Imagens granuladas, bordas borradas, cores desbotadas: essa aparência pode ser uma escolha deliberada. Vídeos borrados escondem pequenas inconsistências com as quais a IA ainda tem dificuldades, como oscilações estranhas, texturas de pele excessivamente lisas, reflexos impossíveis ou cabelos que mudam de forma.
Farid explicou que os criadores de vídeos falsos diminuem intencionalmente a resolução. “Se eu quero enganar as pessoas, eu crio meu vídeo falso, depois reduzo a resolução e adiciono compressão para disfarçar quaisquer falhas potenciais”, disse ele à BBC. É uma técnica simples e eficaz.

Vídeos falsos costumam ser mais curtos — entre 6 e 10 segundos — porque criar vídeos mais longos exige mais recursos e aumenta o risco de erros visíveis. Além disso, os criadores tendem a comprimir os arquivos para esconder as falhas digitais que poderiam denunciá-los.
Um exemplo viral deixou isso claro: o vídeo dos coelhinhos pulando em uma cama elástica, visto mais de 240 milhões de vezes no TikTok. Parecia uma gravação fofa de uma câmera de segurança noturna, mas era completamente falso.
O mesmo aconteceu com o casal se apaixonando no metrô e o pregador americano fazendo um sermão anticapitalista. Todos compartilhavam aquele aspecto pixelado, quase amador, que os fazia parecer verossímeis.
Um futuro sem pistas visíveis
O problema é que esses sinais estão desaparecendo. “Tenho más notícias”, disse Matthew Stamm, professor da Universidade Drexel e diretor do Laboratório de Multimídia e Segurança da Informação, à BBC. “Prevejo que essas pistas visuais desaparecerão dos vídeos em dois anos. Não será mais possível confiar no que se vê“.
Os modelos mais avançados, como o Sora (da OpenAI) ou o Veo (Google), já produzem vídeos quase perfeitos. Diante disso, os pesquisadores estão recorrendo a métodos forenses mais sofisticados: eles rastreiam “impressões digitais estatísticas” invisíveis nos pixels, imperceptíveis ao olho humano. “Modificar um vídeo deixa rastros, como impressões digitais em uma cena de crime“, explicou Stamm.

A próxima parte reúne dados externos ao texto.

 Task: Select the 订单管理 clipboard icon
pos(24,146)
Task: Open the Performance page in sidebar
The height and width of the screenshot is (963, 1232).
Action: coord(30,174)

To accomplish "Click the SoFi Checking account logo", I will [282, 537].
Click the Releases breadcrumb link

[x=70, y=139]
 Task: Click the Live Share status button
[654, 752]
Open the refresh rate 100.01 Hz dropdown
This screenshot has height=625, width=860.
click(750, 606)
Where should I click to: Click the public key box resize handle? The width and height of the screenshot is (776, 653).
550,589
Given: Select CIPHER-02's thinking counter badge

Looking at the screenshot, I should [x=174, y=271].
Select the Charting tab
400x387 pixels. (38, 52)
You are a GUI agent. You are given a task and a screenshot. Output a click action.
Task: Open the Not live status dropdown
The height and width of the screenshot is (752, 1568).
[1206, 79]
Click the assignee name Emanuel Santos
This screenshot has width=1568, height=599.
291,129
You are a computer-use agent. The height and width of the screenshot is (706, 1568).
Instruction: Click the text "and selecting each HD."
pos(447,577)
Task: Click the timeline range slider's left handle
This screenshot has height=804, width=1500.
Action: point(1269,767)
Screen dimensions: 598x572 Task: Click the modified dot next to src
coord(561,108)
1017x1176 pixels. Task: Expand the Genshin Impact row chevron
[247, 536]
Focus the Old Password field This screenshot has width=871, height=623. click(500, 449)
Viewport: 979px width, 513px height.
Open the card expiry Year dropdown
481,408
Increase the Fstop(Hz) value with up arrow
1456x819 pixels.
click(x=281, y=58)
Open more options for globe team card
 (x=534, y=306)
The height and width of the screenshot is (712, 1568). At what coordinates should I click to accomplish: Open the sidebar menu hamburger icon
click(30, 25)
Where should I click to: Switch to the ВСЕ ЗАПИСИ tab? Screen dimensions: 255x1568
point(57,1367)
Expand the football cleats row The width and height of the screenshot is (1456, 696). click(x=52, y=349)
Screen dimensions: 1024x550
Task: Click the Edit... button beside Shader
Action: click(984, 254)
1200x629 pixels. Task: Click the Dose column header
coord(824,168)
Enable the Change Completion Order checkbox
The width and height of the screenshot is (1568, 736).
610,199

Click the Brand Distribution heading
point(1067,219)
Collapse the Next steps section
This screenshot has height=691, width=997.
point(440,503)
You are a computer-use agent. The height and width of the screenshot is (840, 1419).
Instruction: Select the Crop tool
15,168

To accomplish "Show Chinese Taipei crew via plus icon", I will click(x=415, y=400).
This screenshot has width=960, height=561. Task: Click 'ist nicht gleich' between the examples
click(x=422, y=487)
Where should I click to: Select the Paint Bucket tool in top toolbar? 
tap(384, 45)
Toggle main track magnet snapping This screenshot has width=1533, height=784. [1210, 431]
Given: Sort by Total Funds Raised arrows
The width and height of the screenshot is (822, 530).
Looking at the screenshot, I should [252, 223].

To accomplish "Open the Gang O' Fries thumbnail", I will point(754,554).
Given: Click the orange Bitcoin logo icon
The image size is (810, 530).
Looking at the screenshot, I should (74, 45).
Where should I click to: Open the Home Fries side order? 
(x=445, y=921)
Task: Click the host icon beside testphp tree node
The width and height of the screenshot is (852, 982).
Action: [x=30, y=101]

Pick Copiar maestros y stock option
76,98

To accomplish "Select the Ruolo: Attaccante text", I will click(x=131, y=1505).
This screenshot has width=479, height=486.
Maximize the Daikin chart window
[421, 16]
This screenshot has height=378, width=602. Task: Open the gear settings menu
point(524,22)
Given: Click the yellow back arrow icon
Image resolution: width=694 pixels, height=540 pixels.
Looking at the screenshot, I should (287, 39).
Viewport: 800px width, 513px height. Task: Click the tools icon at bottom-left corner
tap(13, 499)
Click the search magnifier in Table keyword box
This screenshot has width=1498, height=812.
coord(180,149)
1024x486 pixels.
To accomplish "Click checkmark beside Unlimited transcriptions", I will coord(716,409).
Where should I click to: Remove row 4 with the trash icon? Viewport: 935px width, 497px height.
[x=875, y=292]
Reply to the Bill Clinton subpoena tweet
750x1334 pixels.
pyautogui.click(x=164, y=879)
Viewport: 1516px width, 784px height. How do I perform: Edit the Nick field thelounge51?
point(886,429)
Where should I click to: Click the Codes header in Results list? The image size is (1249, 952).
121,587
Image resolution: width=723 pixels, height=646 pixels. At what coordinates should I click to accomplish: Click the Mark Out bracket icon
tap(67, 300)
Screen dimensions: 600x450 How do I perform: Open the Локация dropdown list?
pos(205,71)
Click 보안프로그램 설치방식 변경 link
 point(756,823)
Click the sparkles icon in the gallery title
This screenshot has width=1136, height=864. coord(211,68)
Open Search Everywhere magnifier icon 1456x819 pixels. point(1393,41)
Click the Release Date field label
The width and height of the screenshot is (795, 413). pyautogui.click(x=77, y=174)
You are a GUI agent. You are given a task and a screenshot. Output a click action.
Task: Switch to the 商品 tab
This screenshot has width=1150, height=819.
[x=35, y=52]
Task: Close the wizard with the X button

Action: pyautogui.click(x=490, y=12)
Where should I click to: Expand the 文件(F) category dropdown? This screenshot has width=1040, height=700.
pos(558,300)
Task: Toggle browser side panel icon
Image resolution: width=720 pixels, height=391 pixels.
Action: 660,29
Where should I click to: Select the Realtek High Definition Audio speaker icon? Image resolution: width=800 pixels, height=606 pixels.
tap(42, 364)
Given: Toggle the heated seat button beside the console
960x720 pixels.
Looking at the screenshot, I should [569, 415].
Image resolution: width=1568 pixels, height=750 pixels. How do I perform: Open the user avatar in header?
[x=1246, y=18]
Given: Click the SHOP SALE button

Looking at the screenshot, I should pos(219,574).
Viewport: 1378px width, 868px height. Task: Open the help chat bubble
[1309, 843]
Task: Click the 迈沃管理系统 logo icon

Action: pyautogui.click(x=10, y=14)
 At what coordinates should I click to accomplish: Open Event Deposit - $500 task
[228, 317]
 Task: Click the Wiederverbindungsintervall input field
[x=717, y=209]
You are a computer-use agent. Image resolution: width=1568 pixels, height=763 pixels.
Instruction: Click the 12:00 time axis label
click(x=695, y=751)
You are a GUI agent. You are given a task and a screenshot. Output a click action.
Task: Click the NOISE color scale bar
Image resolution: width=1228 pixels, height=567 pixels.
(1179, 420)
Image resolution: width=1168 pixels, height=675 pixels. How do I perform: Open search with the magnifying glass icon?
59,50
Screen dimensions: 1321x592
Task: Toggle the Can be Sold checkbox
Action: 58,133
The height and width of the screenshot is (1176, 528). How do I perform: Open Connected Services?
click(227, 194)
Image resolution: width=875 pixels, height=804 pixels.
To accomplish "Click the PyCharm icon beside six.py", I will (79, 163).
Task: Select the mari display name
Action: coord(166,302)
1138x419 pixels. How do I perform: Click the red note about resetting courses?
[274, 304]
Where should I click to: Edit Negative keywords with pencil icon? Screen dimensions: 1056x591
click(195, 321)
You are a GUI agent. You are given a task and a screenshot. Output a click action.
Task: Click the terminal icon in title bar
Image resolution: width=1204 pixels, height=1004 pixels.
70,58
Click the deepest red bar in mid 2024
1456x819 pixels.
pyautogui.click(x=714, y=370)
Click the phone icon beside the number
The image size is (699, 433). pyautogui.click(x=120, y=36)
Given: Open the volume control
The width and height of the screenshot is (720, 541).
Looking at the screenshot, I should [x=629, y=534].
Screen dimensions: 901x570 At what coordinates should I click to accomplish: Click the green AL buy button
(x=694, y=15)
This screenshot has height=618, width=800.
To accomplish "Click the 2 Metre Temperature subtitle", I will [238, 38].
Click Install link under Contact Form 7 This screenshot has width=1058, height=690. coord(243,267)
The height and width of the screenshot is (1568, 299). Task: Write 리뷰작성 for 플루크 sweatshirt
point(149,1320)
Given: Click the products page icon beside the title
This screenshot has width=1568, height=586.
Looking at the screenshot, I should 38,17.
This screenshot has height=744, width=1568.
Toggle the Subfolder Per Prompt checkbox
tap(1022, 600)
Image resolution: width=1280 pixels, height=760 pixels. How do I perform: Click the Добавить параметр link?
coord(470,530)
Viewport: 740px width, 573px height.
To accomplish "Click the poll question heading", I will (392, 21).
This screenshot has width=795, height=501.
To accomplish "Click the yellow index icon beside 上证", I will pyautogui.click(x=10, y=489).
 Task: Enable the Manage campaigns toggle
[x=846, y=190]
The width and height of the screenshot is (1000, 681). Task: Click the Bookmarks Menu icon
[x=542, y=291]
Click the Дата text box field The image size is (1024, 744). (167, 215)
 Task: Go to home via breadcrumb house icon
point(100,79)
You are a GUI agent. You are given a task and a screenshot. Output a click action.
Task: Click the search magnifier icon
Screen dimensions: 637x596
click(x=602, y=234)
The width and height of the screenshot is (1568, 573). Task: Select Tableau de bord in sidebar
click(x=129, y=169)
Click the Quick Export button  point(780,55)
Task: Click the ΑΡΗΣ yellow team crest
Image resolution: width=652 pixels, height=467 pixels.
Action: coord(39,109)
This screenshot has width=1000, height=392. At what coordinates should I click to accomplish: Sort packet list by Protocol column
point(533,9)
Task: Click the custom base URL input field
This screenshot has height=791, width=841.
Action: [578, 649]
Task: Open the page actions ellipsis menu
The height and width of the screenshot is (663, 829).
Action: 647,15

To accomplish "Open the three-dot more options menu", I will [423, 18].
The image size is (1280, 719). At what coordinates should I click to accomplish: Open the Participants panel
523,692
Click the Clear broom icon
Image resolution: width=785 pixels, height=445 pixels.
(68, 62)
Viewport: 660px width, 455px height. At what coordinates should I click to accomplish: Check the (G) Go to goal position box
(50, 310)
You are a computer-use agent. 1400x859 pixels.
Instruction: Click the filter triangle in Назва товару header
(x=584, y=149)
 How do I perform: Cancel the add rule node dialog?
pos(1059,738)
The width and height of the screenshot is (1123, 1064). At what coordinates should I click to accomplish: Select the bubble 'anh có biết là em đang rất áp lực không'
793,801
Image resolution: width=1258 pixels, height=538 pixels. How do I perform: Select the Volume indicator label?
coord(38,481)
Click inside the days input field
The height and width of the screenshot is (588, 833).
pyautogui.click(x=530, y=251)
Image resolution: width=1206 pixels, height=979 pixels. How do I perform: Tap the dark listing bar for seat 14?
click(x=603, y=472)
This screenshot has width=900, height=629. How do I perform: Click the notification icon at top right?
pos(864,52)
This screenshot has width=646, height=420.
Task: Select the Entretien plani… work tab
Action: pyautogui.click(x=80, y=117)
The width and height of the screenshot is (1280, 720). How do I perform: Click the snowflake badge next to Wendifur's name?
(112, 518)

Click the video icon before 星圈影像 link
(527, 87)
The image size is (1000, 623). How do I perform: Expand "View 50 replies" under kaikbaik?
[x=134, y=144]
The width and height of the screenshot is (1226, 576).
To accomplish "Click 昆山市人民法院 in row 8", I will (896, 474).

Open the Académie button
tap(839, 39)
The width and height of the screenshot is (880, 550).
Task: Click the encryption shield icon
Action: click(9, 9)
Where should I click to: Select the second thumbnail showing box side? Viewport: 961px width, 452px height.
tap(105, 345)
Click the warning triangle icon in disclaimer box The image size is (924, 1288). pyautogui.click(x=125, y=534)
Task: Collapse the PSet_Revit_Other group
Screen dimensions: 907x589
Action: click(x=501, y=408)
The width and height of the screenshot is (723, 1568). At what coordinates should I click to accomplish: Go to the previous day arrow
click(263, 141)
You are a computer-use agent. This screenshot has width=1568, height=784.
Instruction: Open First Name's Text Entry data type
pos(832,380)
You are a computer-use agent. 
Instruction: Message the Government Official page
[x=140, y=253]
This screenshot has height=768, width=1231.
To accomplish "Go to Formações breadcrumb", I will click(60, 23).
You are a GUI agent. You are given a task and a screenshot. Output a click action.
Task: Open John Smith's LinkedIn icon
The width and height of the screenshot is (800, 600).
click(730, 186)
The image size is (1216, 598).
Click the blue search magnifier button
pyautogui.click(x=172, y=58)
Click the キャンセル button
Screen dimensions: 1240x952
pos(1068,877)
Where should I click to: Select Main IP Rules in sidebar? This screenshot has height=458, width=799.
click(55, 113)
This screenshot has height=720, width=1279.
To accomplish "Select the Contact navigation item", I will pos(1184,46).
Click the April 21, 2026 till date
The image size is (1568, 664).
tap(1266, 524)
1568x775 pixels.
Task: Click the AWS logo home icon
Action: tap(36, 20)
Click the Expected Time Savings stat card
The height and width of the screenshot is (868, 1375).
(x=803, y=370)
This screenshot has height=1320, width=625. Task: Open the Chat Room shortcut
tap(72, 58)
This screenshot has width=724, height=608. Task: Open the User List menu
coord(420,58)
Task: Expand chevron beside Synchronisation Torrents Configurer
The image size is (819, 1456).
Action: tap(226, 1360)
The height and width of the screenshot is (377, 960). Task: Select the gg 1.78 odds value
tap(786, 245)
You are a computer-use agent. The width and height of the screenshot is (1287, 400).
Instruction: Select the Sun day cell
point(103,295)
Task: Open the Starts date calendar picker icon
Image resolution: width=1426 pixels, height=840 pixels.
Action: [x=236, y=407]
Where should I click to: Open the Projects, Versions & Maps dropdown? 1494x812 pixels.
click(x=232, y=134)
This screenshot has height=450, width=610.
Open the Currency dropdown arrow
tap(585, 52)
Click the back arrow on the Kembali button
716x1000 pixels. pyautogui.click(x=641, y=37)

Ao mesmo tempo, grandes empresas de tecnologia estão trabalhando em sistemas para garantir a autenticidade: câmeras que registram a origem do arquivo ou marcas d’água digitais que permitem saber se o conteúdo foi criado por IA.
Designação de origem: o valor de quem publica
Quando você não pode mais confiar nos seus olhos, confiar nas fontes se torna essencial. O especialista em alfabetização digital Mike Caulfield afirmou isso claramente em entrevista à BBC: “O vídeo se tornará algo como o texto: a procedência, e não as características superficiais, será fundamental”.
Saber quem publica um vídeo pode ser a melhor defesa contra manipulação atualmente. Um vídeo anônimo nas redes sociais não é o mesmo que uma gravação divulgada por um veículo de comunicação respeitável e rastreável. Nesse cenário, a credibilidade passa do conteúdo para o remetente ou a fonte.
A tecnologia, entre a filosofia e a política da verdade
O problema dos vídeos falsos é, em última análise, uma questão filosófica e política. Se a simples observação já não basta para discernir a verdade, a própria noção de verdade — fundamento do jornalismo, da justiça e da democracia — entra em crise.
“Acredito que este seja o maior desafio de cibersegurança do século 21”, afirmou Stamm. Para solucioná-lo, serão necessárias tecnologia, alfabetização digital e pensamento crítico.
Entretanto, em meio a algoritmos, deepfakes e pós-verdade, o apelo à vigilância torna-se cada vez mais importante e urgente. A dúvida, como método, nunca foi tão necessária. E o pensamento crítico parece ser, hoje, a única garantia de não perder completamente o contato com a realidade.